INPUT RECORDS Block Start

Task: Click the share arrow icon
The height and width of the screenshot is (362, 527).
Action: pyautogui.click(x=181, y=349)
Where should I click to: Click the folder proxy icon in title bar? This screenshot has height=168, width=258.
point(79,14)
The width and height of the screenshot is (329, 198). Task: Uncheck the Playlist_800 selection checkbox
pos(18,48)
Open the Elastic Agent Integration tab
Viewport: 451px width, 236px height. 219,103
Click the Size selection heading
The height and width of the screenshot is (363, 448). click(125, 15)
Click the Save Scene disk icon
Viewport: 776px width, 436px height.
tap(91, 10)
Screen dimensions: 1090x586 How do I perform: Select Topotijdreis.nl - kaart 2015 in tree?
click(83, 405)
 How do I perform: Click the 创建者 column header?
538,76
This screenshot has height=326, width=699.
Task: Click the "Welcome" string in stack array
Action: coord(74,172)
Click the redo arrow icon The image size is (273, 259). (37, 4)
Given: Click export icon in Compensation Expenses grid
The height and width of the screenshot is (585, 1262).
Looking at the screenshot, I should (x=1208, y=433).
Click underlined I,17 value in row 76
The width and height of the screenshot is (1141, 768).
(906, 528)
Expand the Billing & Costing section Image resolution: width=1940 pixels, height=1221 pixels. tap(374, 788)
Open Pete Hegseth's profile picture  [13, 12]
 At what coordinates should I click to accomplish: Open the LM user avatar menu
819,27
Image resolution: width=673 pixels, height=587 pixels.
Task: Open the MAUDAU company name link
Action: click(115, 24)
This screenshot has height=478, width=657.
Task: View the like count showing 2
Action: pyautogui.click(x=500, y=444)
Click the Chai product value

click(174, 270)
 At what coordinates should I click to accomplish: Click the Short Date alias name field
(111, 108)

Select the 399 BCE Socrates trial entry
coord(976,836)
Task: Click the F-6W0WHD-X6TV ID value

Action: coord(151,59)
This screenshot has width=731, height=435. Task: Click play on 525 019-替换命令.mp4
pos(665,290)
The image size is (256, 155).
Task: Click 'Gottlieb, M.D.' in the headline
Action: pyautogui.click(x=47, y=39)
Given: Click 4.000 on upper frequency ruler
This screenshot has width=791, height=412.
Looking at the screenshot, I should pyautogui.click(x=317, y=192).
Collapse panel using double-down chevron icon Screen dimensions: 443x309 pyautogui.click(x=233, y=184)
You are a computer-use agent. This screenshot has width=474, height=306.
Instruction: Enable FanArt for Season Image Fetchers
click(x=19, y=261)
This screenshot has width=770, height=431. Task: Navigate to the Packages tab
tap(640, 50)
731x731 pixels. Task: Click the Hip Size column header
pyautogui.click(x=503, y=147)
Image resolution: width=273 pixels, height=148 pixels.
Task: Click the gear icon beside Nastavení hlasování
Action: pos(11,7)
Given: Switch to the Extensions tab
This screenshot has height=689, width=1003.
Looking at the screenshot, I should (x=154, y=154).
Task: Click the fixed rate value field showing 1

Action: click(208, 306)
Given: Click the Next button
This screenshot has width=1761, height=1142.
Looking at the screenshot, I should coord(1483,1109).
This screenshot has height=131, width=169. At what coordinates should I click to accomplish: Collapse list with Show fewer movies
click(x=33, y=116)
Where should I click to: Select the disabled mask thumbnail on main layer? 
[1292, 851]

INPUT RECORDS Block End

* [YOUR GOAL] Give back, word for word, the lines from the one with "This screenshot has width=731, height=435." through the last line of the entries, both included, and no other line.

* [OUTPUT]
This screenshot has width=731, height=435. Task: Click play on 525 019-替换命令.mp4
pos(665,290)
The image size is (256, 155).
Task: Click 'Gottlieb, M.D.' in the headline
Action: pyautogui.click(x=47, y=39)
Given: Click 4.000 on upper frequency ruler
This screenshot has width=791, height=412.
Looking at the screenshot, I should pyautogui.click(x=317, y=192).
Collapse panel using double-down chevron icon Screen dimensions: 443x309 pyautogui.click(x=233, y=184)
You are a computer-use agent. This screenshot has width=474, height=306.
Instruction: Enable FanArt for Season Image Fetchers
click(x=19, y=261)
This screenshot has width=770, height=431. Task: Navigate to the Packages tab
tap(640, 50)
731x731 pixels. Task: Click the Hip Size column header
pyautogui.click(x=503, y=147)
Image resolution: width=273 pixels, height=148 pixels.
Task: Click the gear icon beside Nastavení hlasování
Action: pos(11,7)
Given: Switch to the Extensions tab
This screenshot has height=689, width=1003.
Looking at the screenshot, I should (x=154, y=154).
Task: Click the fixed rate value field showing 1

Action: click(208, 306)
Given: Click the Next button
This screenshot has width=1761, height=1142.
Looking at the screenshot, I should coord(1483,1109).
This screenshot has height=131, width=169. At what coordinates should I click to accomplish: Collapse list with Show fewer movies
click(x=33, y=116)
Where should I click to: Select the disabled mask thumbnail on main layer? 
[1292, 851]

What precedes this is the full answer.